The commission heard that in mid-March 2015, TAL had another look at the woman’s medical history to see if blood tests she had taken for gynaecological issues, which she had disclosed in her application, could be classified as non-disclosure.
When TAL sought a retrospective underwriting opinion, the general manager of claims in TAL told the retail claims manager she couldn’t help feeling that TAL was “trying to make retrospective decisions when the facts at the time were different”.
The commission also heard that a couple of weeks before TAL was due to hold a conciliation meeting with the ombudsman, its claims decision committee said it had found additional medical evidence about the woman showing she had experienced “recent deteriorating weight loss, mood change, and fatigue” and her insurance would have been declined on that information.
But TAL waited for two weeks until the day before the conciliation meeting to tell the ombudsman it would be using that additional information as evidence to support its reason to avoid the woman’s insurance contract.
Senior counsel assisting the royal commission, Rowena Orr QC, asked if TAL had withheld that information until the last moment because it wanted to use the information to its “strategic advantage”.
Loraine van Eeden, from TAL Life Limited, replied: “I don’t know.”
Orr said: “It was part of a broader pattern of delay in the dealings with the ombudsman in this matter, wasn’t it?”
Eeden replied: “Yes.”
TAL eventually settled the matter with the ombudsman.
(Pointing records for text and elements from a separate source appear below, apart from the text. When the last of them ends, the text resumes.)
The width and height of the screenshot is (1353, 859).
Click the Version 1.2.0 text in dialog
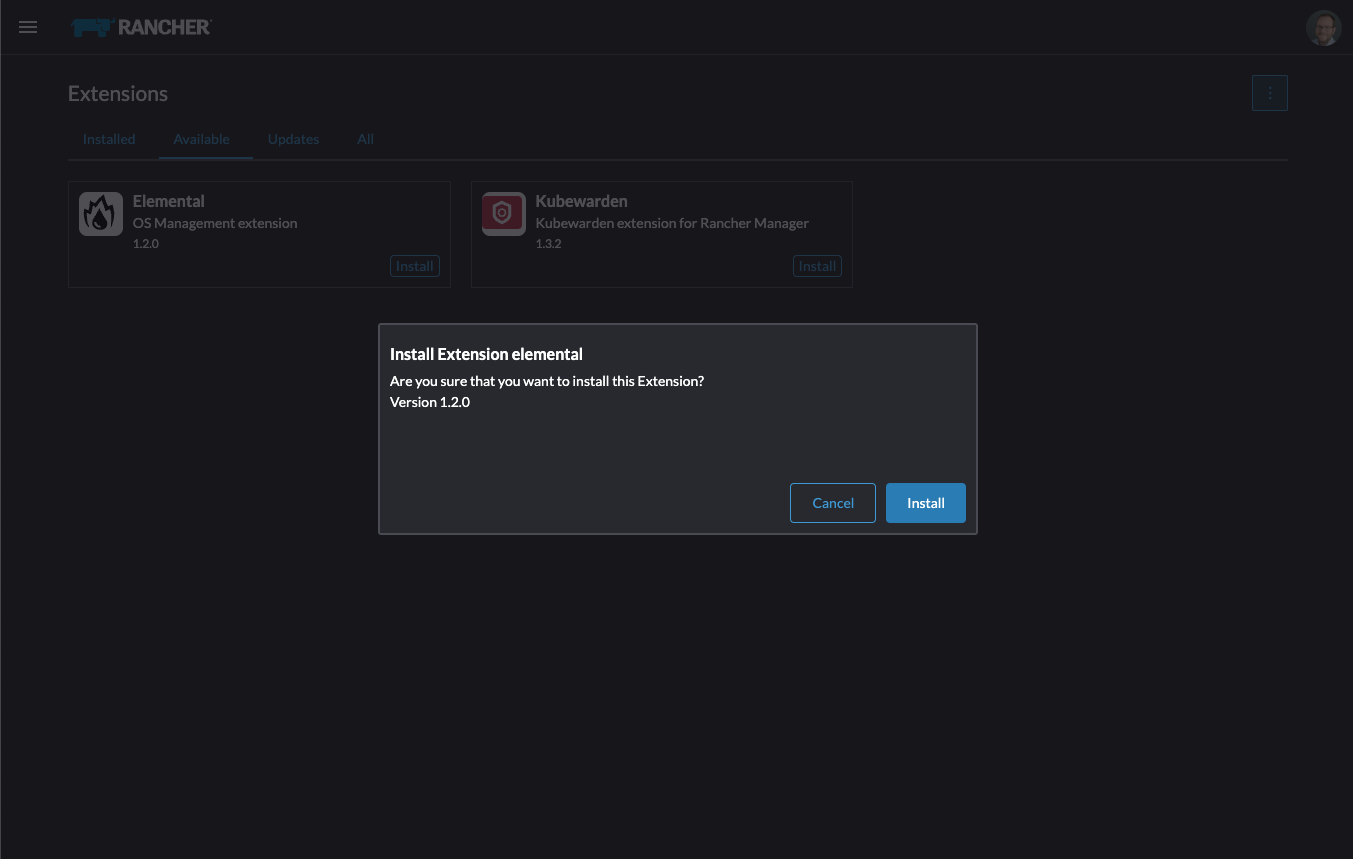coord(430,402)
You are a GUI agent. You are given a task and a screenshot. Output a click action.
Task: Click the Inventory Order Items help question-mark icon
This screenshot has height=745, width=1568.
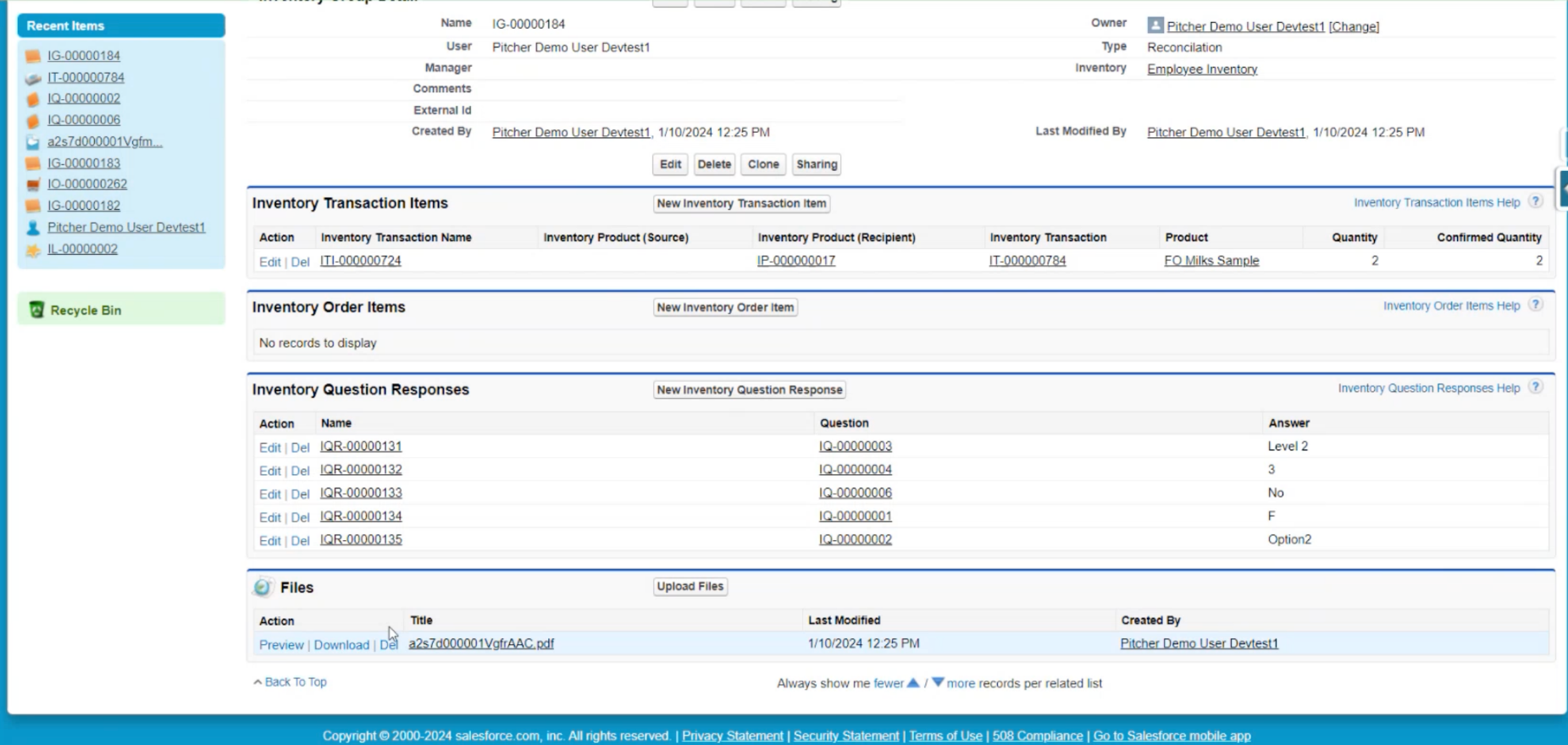point(1535,305)
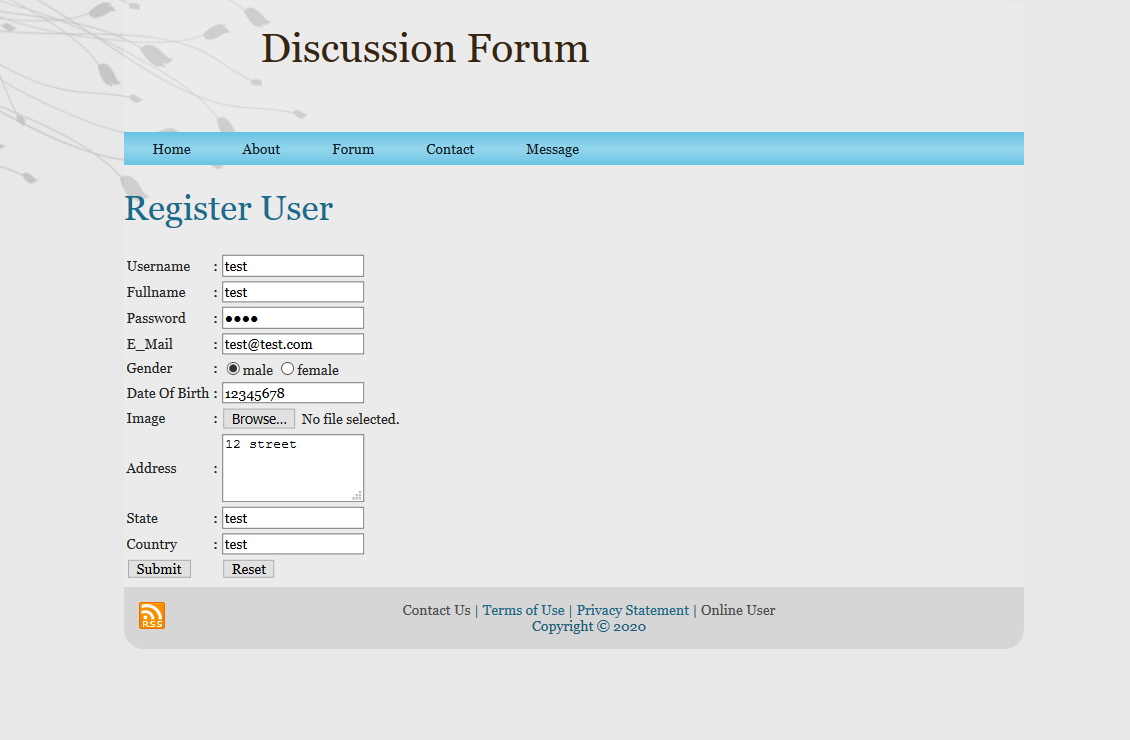This screenshot has height=740, width=1130.
Task: Click inside the Address text area
Action: tap(292, 467)
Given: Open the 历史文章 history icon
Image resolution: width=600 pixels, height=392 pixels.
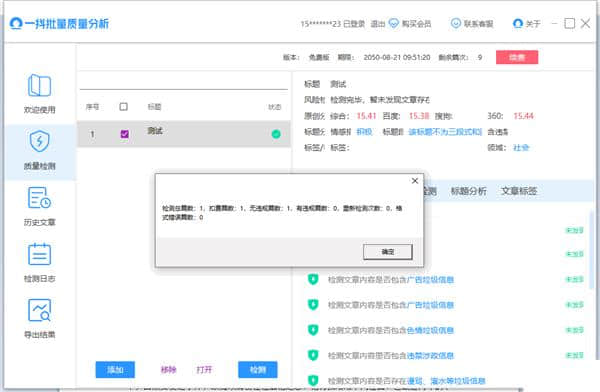Looking at the screenshot, I should (x=39, y=198).
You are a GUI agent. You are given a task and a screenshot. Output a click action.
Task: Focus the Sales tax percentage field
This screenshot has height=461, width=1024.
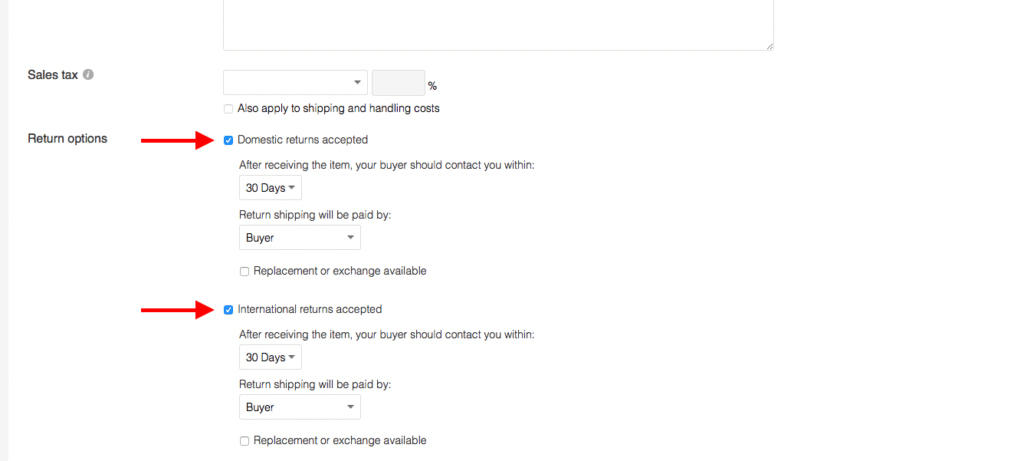[x=398, y=83]
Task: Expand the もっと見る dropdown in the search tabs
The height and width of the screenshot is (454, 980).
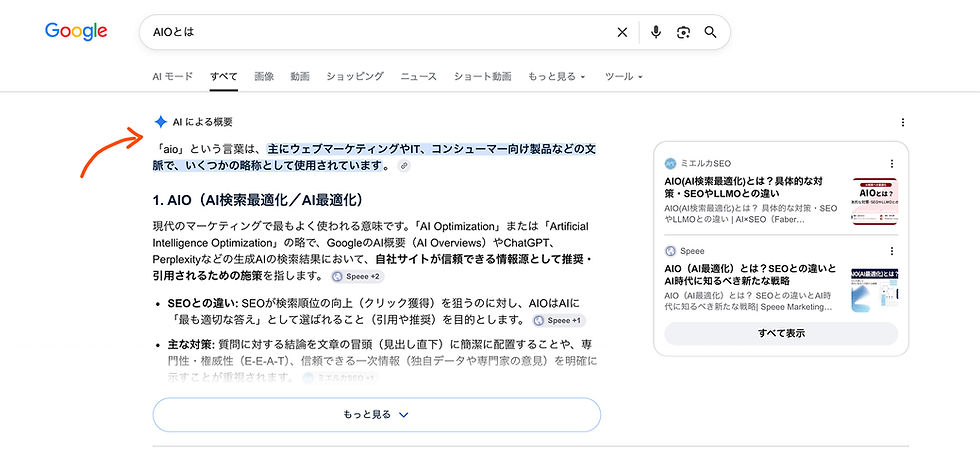Action: point(557,77)
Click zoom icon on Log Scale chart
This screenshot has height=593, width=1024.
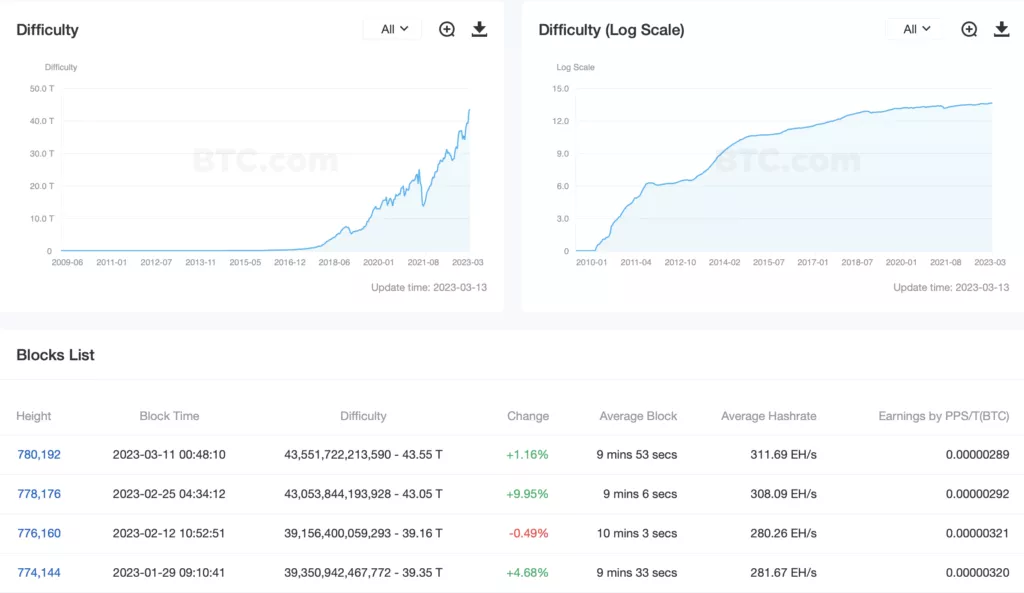969,29
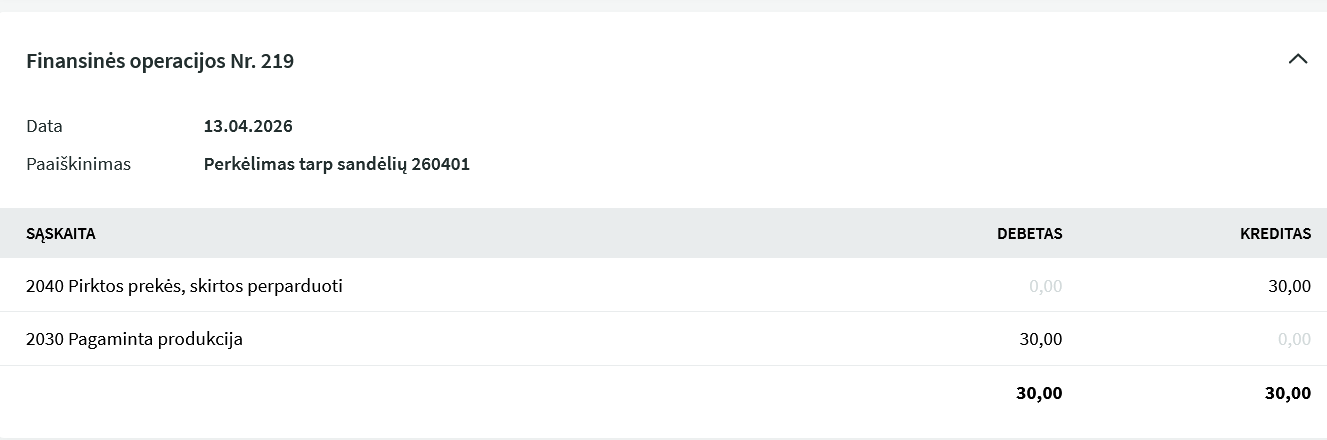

It agreed to waive its right to recover the $25,000 it had already paid the woman, and then paid her another $25,000.
Eeden conceded to the banking royal commission that it was wrong to avoid the woman’s insurance contract.
She agreed the woman had made an innocent non-disclosure of an unrelated condition when she applied for income protection insurance. She said policies should only be avoided if there is fraudulent non-disclosure of unrelated conditions – such as someone claiming they are working when they are not – but not when there has been innocent non-disclosure of unrelated conditions.
The commission heard that TAL is now in the process of changing its controls and risk management of disputed claims, so disputed claims are not remitted back to original case managers but to separate case managers.